Although the idea that the brain wrinkles more to allow packing more neurons makes sense and is physically possible, which would, in turn, give meaning to the theory that more wrinkles mean more cognitive capacity, another explanation for this has also been tried. It has been seen that when the animal is bigger, there is more possibility that it presents a brain with many folds . The bigger the brain during gestation, the more it needs to be wrinkled on itself.

This would explain why there are very small animals, such as rats and mice, which have a smooth cerebral cortex. D uring its fetal development, its brain does not grow enough to need to fold back on itself to save space . On the other hand, this would also solve the question of why elephants and whales have brains that are more wrinkled than ours. Because they are larger, their brains need to wrinkle more while they are forming in the mother’s womb.

However, and although this explanation is quite convincing, there are cases of animals that have smoother brains than they should be considering their size, as is the case of manatees. It is for this reason that another explanation was proposed, halfway between the traditional one that more roughness is equivalent to greater cognitive capacity and the theory of the relationship with brain size. The key would be in the physical properties of certain parts of the cortex .

Some brain regions are thinner than others, which would make them tend to bend more easily. Depending on how they bend in different areas, not only can their physical properties be elucidated, but also the specific function they can perform.

It has also been suggested that, depending on the type of behaviour of the animal species, its brain will show a greater or lesser amount of wrinkles. It has been seen that some mammals with few wrinkles tend to form and live in reduced social groups , while animals with more folds would have more extensive social network behaviours, something that humans, whales and dolphins share.

The Case of the Unfolded Brain

Some time ago, the image of a supposedly human brain, which lacked wrinkles, appeared on the Internet. This brain was a far cry from the traditional comparison of a walnut. More than a nut, this particular brain was reminiscent of a fish, a gout in particular.
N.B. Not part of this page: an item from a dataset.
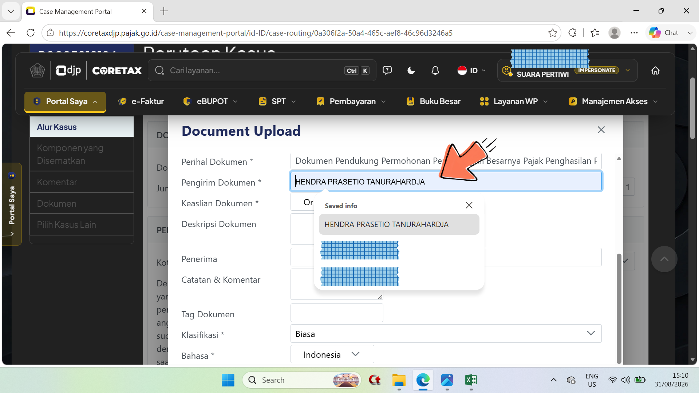Expand the IMPERSONATE user menu chevron
699x393 pixels.
pyautogui.click(x=628, y=70)

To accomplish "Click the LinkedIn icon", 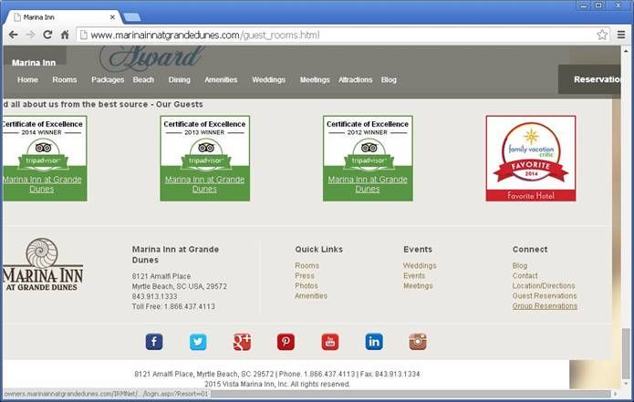I will click(374, 342).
This brain was found by photographer Adam Voorhes , who was doing a photo session on the shelves of brain samples at the University of Texas. What is known about this group of brains, in which the smooth brain is found, is that they belonged to patients of the Mental Hospital of the city of Austin, in the state of Texas. These brains had been left in the darkness of oblivion for 20 years, in a closet at the university’s animal laboratory.

An attempt has been made to find out who was the person who had such a curious and at the same time chilling brain in his skull. How did he behave? Was he able to speak? Did he have a properly human conscience? The only thing that can be known on the basis of his brain is that the subject suffered from a serious case of lysencephaly, that is, a brain with less circumvolutions than it should have, although in his case the lack of wrinkles was total.

Normally, cases of lysencephaly are due to errors in neuronal migration during fetal development . It is believed that it could be caused by the action of certain pathogens, especially viruses, which would occur during the first trimester of pregnancy. It has also been theorized that it could be caused by the lack of blood supply while the fetus is forming, although the idea that it is a rare genetic disorder has some strength.

Among the symptoms suffered by people with this strange disease are unusual facial appearance, swallowing problems, severe psychomotor retardation, hand and foot abnormalities, spasms and convulsions. The treatment is symptomatic, only being able to improve, within humanly possible, the welfare of the affected, although their life expectancy is not higher than two years.

Bibliographic references:

  • Mathias, S. R et al (2020). Minimal Relationship between Local Gyrification and General Cognitive Ability in Humans. Cerebral Cortex, 0(0), 1-12. https://doi.org/10.1093/cercor/bhz319
  • Ronan L, Voets N, Rua C, Alexander-Bloch A, Hough M, Mackay C, Crow TJ, James A, Giedd JN, Fletcher PC (2013), Differential Tangential Expansion as a Mechanism for Cortical Gyrification. Cerebral Cortex.